Since for each slice, the image data and its first spatial derivatives are known at data points in the slice, first order Taylor series can be expanded about these data points that provide estimates of the image data in volumes of space centered at the data points. As a result, for any given tomograph slice, the image data is known in a volume of space centered about the slice, hereafter referred to as the “Taylor volume”. The Taylor volume extends about the plane of the tomograph slice to points located at distances from the plane for which the Taylor series expanded about the data points provide substantially accurate estimates of the image data.
In accordance with a preferred embodiment of the present invention, adjacent tomograph slices are located sufficiently close together so that at least one of the adjacent slices, hereafter referred to as the “target slice” is located inside the Taylor volume of the other slice, hereafter referred to as the “Taylor slice”. For a point on the target slice, a measured value of the image data, and a value of the image data for the same point, calculated from a Taylor series expanded about a data point in the Taylor slice, must be the same. In accordance with a preferred embodiment of the present invention, the relative location and orientation of the two adjacent tomograph slices are determined from the requirement that Taylor series expansions of the image data from points in the Taylor slice must provide values for the image data, at points on the target slice, that are substantially the same as the measured values of the image data at the points on the target slice.

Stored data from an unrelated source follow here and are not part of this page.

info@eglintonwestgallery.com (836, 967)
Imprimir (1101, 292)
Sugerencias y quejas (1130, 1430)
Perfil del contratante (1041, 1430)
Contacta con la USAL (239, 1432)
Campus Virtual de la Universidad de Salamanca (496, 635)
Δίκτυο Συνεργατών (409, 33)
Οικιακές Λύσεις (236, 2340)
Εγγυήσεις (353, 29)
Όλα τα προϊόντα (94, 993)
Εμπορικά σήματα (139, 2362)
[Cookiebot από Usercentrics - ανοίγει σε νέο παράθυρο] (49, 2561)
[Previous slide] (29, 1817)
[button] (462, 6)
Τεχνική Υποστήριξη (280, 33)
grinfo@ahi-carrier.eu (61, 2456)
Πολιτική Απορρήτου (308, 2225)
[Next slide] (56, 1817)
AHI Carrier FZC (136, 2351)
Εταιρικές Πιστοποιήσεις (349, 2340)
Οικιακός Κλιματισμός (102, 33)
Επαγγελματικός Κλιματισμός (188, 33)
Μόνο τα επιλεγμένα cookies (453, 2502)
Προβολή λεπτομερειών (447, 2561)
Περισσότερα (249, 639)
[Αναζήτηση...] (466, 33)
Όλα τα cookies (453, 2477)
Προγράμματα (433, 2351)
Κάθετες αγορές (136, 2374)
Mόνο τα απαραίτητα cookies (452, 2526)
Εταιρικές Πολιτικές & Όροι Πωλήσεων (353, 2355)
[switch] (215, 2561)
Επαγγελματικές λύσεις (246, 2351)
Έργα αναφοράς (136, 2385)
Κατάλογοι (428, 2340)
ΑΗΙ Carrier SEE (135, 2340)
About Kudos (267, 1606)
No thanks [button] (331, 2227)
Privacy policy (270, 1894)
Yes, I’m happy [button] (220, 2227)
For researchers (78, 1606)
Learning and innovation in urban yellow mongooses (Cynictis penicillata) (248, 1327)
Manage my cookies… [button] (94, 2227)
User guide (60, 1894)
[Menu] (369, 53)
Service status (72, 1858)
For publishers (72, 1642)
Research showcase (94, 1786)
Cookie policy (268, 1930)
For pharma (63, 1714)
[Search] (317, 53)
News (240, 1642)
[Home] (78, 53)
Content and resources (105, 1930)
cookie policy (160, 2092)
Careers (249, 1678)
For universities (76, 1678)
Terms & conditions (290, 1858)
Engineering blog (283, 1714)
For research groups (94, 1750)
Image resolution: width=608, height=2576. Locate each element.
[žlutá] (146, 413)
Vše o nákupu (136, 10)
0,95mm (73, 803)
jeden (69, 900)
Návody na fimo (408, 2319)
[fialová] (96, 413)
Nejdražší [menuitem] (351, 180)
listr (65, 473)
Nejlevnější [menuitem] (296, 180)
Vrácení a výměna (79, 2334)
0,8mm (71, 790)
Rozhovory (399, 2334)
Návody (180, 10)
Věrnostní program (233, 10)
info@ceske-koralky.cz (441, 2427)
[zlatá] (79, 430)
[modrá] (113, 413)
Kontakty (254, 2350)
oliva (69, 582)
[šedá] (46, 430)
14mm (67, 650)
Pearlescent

In accordance with a preferred embodiment of the present invention, the relative locations and orientations of the specific coordinate systems associated with a plurality of adjacent tomograph slices are determined. Once this is accomplished, image data acquired as functions of the coordinates of the various specific coordinate systems a preferably transformed to a single common coordinate system. The images of the object from the various tomograph slices are then be correlated with each other and an accurate image of the volume of the object containing the tomograph slices is constructed.